Pursuant to the DigitizeIQ Settlement Agreement, the Parties, in addition to releasing all claims against each other, agreed to cooperate to ensure the complete transfer and assignment of the domain “digitizeiq.com” to the Company and agreed that the DigitizeIQ Promissory Notes are deemed terminated. As a result of the DigitizeIQ Promissory Notes being terminated, on an unaudited basis, the Company reduced its liabilities by approximately $580,000.

 

February SPAs and Note

 

On February 3 and February 6, 2020, the Company entered into Securities Purchase Agreements (the “February 2020 SPAs”), with two (2) accredited investor (the “February 2020 Investors”), pursuant to which the February 2020 Investors purchased from the Company, for an aggregate purchase price of $400,000 (the “February 2020 Purchase Price”), Promissory Notes in the principal amount of $432,000 (the “February 2020 Notes”).
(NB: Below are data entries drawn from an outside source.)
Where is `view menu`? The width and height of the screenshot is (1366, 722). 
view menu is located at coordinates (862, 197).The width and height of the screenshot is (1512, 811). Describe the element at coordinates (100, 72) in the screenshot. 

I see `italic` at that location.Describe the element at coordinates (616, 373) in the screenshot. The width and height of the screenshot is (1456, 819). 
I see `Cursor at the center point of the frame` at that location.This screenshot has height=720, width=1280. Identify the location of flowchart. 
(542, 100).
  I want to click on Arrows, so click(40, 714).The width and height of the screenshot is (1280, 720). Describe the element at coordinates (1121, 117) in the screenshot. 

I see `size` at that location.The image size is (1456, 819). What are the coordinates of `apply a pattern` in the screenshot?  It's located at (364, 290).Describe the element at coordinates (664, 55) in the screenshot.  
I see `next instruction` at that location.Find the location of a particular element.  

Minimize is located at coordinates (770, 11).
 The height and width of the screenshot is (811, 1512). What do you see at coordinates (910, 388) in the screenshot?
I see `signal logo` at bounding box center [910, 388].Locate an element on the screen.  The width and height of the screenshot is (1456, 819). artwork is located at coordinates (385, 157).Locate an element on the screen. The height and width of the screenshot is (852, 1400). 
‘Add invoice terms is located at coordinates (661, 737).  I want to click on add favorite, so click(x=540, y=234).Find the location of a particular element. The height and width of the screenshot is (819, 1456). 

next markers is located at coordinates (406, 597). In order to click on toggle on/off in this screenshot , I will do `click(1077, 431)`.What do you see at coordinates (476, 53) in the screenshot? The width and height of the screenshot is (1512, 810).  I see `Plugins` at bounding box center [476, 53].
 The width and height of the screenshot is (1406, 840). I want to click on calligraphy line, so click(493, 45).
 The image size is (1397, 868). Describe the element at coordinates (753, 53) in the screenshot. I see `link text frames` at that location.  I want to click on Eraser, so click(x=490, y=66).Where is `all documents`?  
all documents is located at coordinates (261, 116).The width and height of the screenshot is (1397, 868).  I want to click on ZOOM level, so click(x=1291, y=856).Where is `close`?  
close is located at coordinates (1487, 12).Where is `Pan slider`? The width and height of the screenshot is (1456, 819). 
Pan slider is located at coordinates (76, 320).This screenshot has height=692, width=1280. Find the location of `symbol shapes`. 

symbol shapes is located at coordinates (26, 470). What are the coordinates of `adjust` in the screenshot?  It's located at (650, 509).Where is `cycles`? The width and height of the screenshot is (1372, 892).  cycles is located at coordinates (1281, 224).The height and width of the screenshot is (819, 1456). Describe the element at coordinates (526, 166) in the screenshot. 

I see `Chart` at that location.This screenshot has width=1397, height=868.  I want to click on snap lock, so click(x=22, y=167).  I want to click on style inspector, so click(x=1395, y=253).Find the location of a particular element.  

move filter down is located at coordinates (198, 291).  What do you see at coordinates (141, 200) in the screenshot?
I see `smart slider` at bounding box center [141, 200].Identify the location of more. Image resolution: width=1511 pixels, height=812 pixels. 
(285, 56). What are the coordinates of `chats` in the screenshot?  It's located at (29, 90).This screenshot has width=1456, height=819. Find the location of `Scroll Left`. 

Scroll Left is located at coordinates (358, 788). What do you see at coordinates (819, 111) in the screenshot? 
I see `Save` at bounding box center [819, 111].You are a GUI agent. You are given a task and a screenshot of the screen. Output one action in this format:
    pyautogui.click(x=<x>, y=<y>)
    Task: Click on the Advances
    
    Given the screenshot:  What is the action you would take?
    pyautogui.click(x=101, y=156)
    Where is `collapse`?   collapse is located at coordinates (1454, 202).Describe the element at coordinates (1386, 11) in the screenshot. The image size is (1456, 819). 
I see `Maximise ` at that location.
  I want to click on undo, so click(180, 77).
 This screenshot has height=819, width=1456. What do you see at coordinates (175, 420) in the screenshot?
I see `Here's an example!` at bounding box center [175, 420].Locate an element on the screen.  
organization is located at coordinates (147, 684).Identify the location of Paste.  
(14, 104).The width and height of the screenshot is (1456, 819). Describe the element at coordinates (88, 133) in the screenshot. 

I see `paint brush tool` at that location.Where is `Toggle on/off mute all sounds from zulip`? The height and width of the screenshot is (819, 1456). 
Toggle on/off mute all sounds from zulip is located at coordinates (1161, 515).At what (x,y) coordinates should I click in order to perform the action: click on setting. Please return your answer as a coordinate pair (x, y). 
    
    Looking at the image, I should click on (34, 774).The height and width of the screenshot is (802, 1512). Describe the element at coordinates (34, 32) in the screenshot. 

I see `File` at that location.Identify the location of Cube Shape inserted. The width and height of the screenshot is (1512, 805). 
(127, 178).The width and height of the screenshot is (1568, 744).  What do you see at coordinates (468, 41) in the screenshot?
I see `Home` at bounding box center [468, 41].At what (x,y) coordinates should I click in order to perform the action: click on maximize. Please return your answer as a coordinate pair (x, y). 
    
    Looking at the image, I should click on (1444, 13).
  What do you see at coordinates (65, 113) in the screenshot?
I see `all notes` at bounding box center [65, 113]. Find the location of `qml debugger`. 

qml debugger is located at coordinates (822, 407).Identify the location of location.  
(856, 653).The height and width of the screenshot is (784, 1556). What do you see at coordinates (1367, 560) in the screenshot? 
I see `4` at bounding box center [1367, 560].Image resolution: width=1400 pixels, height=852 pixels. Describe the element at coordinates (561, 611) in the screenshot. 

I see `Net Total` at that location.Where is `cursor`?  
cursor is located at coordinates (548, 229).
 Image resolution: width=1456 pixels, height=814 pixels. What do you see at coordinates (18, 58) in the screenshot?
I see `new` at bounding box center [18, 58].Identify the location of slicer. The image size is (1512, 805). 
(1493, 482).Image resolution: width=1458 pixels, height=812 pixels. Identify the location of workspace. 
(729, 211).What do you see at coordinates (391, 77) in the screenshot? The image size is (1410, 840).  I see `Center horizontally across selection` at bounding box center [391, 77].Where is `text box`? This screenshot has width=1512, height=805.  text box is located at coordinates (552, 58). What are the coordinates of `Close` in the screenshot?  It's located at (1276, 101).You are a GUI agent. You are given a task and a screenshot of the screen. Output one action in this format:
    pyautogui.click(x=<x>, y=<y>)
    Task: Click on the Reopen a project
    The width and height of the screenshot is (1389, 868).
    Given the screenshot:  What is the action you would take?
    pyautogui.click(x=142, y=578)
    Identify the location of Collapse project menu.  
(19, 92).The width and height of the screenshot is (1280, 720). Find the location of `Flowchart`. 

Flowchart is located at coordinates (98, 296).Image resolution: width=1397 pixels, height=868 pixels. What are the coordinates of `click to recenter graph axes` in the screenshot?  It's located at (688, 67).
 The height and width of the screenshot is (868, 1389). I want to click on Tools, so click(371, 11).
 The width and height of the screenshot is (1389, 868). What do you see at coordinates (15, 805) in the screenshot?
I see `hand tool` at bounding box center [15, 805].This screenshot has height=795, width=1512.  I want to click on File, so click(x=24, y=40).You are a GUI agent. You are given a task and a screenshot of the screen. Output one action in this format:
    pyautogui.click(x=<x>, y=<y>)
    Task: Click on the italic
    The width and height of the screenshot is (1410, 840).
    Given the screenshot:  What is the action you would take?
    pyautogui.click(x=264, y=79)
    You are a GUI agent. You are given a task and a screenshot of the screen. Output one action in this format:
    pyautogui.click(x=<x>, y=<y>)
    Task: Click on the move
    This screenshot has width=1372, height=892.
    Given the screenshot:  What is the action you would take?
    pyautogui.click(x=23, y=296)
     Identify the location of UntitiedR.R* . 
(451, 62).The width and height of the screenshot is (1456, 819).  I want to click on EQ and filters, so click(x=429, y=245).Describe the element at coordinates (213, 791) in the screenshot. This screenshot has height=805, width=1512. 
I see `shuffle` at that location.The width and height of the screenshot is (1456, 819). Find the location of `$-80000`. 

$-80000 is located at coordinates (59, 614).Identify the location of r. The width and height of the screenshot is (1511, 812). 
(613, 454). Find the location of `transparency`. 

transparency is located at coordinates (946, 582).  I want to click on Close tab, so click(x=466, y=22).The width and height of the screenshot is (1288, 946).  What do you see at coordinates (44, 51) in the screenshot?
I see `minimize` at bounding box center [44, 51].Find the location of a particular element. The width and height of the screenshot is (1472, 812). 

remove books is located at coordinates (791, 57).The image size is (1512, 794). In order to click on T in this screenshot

The February 2020 Notes will be repaid according to a schedule of fixed interest and principal payments beginning in August 2020. As additional consideration for the February 2020 Investors loaning the February 2020 Purchase Price to the Company, the Company issued to each of the February 2020 Investors 300,000 shares of Common Stock for a total of 600,000 shares (the “February Share Issuance”).

 

The terms of the February 2020 Notes are substantially the same as the terms of the January 2020 Notes.

 

Anthony Evers Employment Agreement

 

On March 1, 2020, in connection with Mr. Evers’ appointment as Chief Financial Officer of the Company, the Company and Mr. Evers entered into an employment agreement (the “Evers Employment Agreement”), whereby as compensation for his services, the Company shall pay Mr. Evers a salary of $270,000 per year. Pursuant to the terms of the Evers Employment Agreement, the Company will pay the full cost of Mr. Evers’ health insurance premiums. In the event Mr. Evers’ employment with the Company shall terminate, Mr. Evers shall be entitled to a severance payment of a full year of salary and benefits.

  

March SPA and Note

 

On March 5, 2020, the Company entered into a Securities Purchase Agreement (the “March 2020 SPA”), with an accredited investor (the “March 2020 Investor”), pursuant to which the March 2020 Investor purchased from the Company, for an aggregate purchase price of $350,000 (the “March 2020 Purchase Price”), a Promissory Note in the principal amount of $378,000 (the “March 2020 Note”). The March 2020 Note will be repaid according to a schedule of fixed interest and principal payments beginning in September 2020. As additional consideration for the March 2020 Investor loaning the March 2020 Purchase Price to the Company, the Company issued to the March 2020 Investor 400,000 shares of Common Stock of the Company.

 

The March 2020 Note shall accrue interest at a rate of fourteen percent (14%) per annum and will mature on March 5, 2021. No payments of principal or interest are due through August 2020 (five (5) months following issuance) and then there are seven (7) fixed payments of principal and interest due on a monthly basis until maturity.

 

April SPA and Note

 

On April 1, 2020, the Company entered into a Securities Purchase Agreement (the “April 2020 SPA”), with an accredited investor (the “April 2020 Investor”), pursuant to which the April 2020 Investor purchased from the Company, for an aggregate purchase price of $150,000 (the “April 2020 Purchase Price”), a Promissory Note in the principal amount of $162,000 (the “April 2020 Note”). The April 2020 Note will be repaid according to a schedule of fixed interest and principal payments beginning in September 2020. As additional consideration for the April 2020 Investor loaning the April 2020 Purchase Price to the Company, the Company issued to the April 2020 Investor 172,000 shares of Common Stock of the Company.

 

The April 2020 Note shall accrue interest at a rate of fourteen percent (14%) per annum and will mature on March 15, 2021. No payments of principal or interest are due through August 2020 (five (5) months following issuance) and then there are seven (7) fixed payments of principal and interest due on a monthly basis until maturity.